Innovators, explorers , boundary-pushers, classics. Every year there is more wine. New producers, new winemakers and more acres of vineyard make the choice of what to drink overwhelming because there are many more choices than there ever were before. It's hard to avouid, because we are always fascinated by something new, it excites us.

On the other hand, there are venerable wineries around the world who haven't changed for centuries. While the four wineries below have only been around for decades, many many decades in the case of Louis Latour, they have established themselves as standard bearers, as classic expressions of their respective regions and varities. So, in a year that has brought so much unexpected new-ness to our lives, let's go explore some things that haven't changed, maybe it will help reorient our future. 

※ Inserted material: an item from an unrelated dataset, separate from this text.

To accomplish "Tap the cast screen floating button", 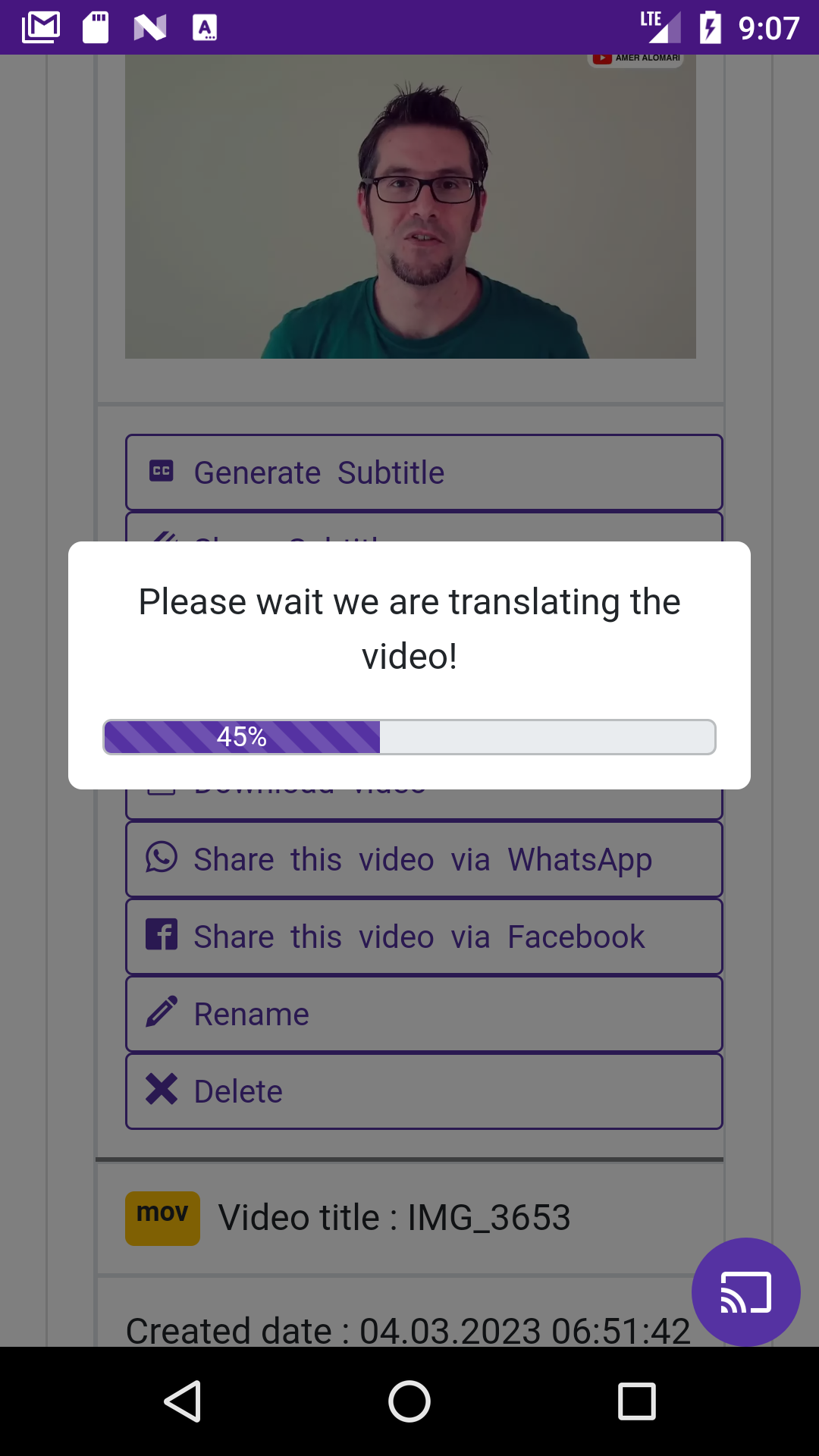I will coord(745,1292).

1. Heitz Cellar, Chardonnay, 2017 -  This wine inspired the theme of this pack. Heitz embodies the old ethos of California winemaking from the 70s and 80s. Before the Parkification of Napa, the gluttonous use of new oak barrels and grapes ripened until they could barely feel, there was Heitz. Built through the sweat equity of Joe and Alice in 1961, Heitz established American fine wine. Through their nearly 60 year dedication to viticulture,  winemaking and stewardship of their small slice of Napa they have become the benchmark of California wine among their peers and throughout Europe. Though styles have changed, they have endured.

2. Schramsberg Blanc de Blancs North Coast, 2017 - Just a 20 minute drive from Heitz, a completely different expression of Chardonnay was taking form. In 1965 Jack and Jamie Davies bottled the first American sparkling wine using Chardonnay, the classic grape of Champagne. That is what we have here, 100% Chardonnay, a light, bright and dry sparkling wine. However, thier history is older than 1965. German immigrant Jacob Schram built the first winery on Diamond Mountain in the late 19th century, Jack and Jamie resurrected it. In doing so they brought us the finest expression of sparkling wine in the New World. Sip this by itself, with hard cheese and any and all seafood.

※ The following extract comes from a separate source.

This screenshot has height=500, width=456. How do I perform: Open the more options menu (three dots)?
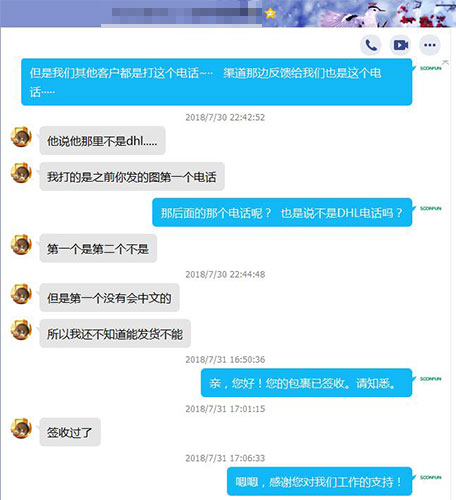(x=430, y=45)
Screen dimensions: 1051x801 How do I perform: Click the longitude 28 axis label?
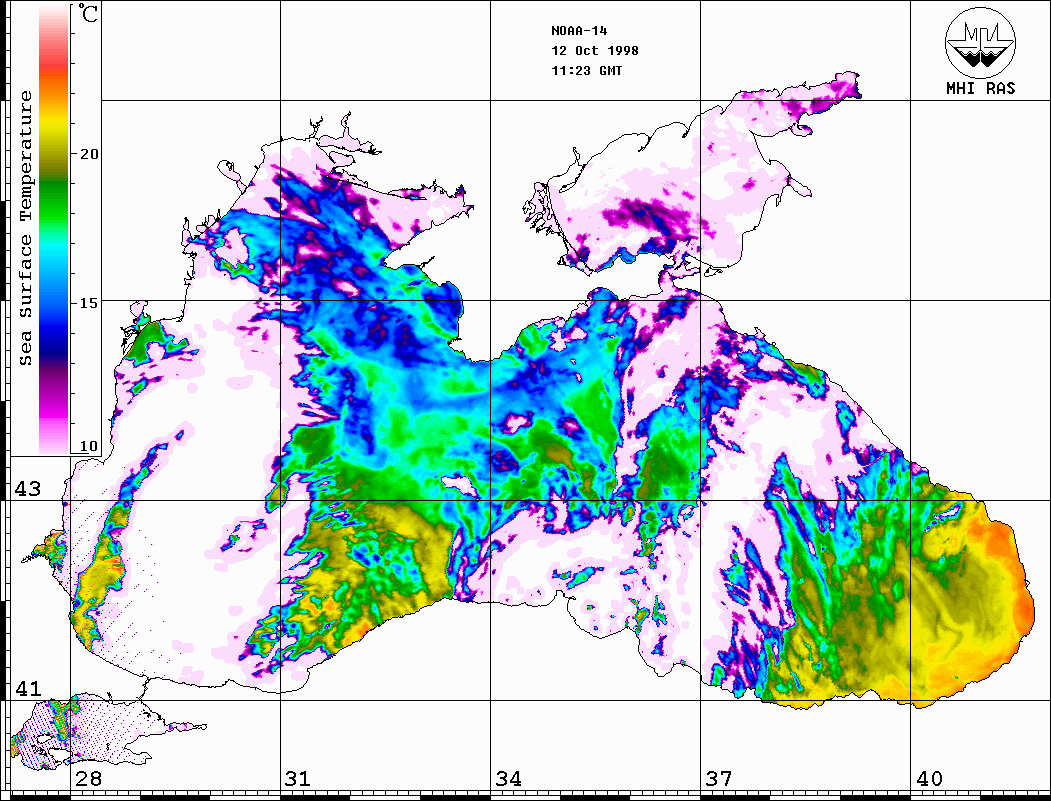87,779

3. Louis Latour Marsannay Rouge, 2017 - Currently run by the seventh Louis Latour, the company has remained family run since 1797. They are a winemaking, winegrowing and wine merchant family that has established itself the world over as champion of Burgundy. They currently make 167 different wines, representing all echelons and regions of Burgundy. Recently they were admitted to a highly prestigous club called, "The Henokiens", an international organization that grants membership to "companies who have been continuously operating and remain family-owned for 200 years or more, and whose descendants still operate at management level". That's quite the qualifier for a classic. As for the wine, they have built up a remarkable collection over the years, including the famous Chardonnay Grand Cru Corton - Charlemagne. While this wine is not a Grand Cru, those go for $175 a bottle (let me know if you want one), it is a magnificent expression of Burgundian Pinot Noir, Marsannay to be exact. Marsannay is an area just south of Dijon, along the Côte d'Or, the famous Golden Slope, that has rich iron soils that impart a robust, sturdy quality to Pinot Noir. While this will be light, as it is Pinot Noir, it will drink big with lively acidity and grippy mouthfeel.

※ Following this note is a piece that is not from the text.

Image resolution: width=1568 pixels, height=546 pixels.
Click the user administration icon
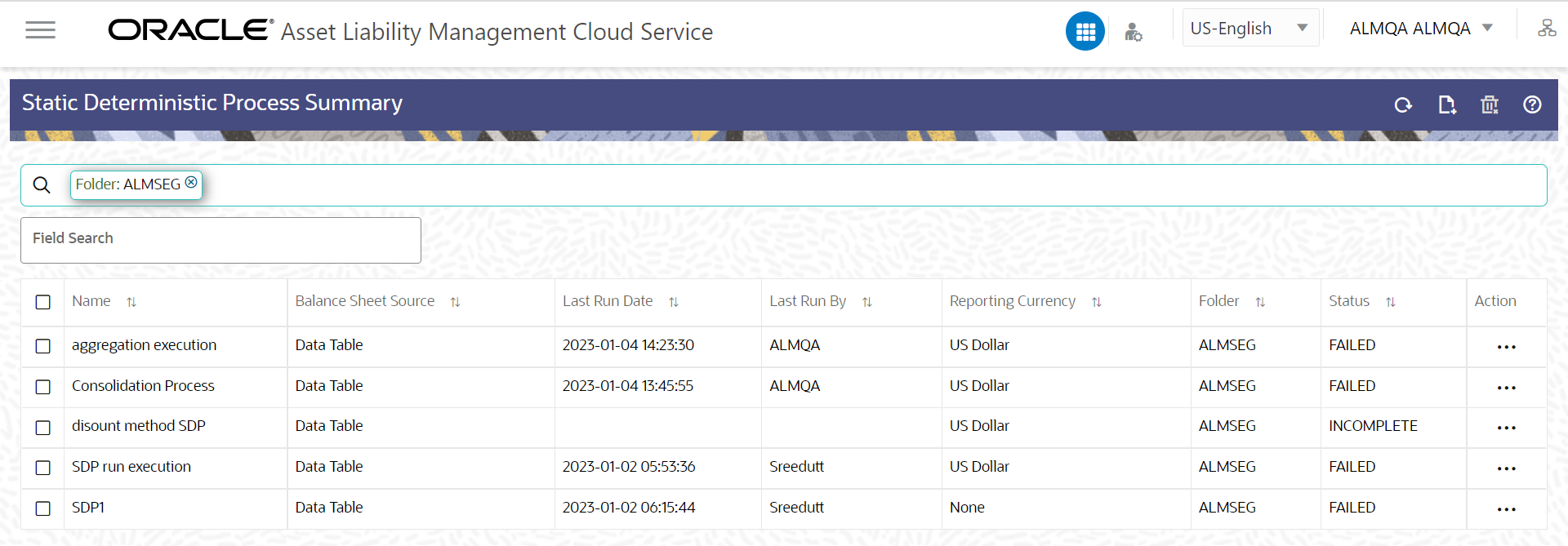click(x=1133, y=32)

4. Hedges Family Estate, Descendants, Syrah Cuvée Les Gosses Vineyard Red Mountain, 2015 - The newest kid on the wine pack block. First planted in 1987 with a winery built in 1995, Hedges has been making top quality Washington wine before any of us knew Washington wine was a thing, especially the potential of Syrah. Now in it's second generation, Hedges helped pioneer the Red Mountain AVA outside of Yakima. Sarah Hedges, the daughter of the owners took over winemaking in 2015 and immediately implemented biodynamic farming, so "the land expresses itself better." With this wine, the land expresses itself beautifully. Made of pure Syrah, this will grab your attention and hold it until your glass is empty.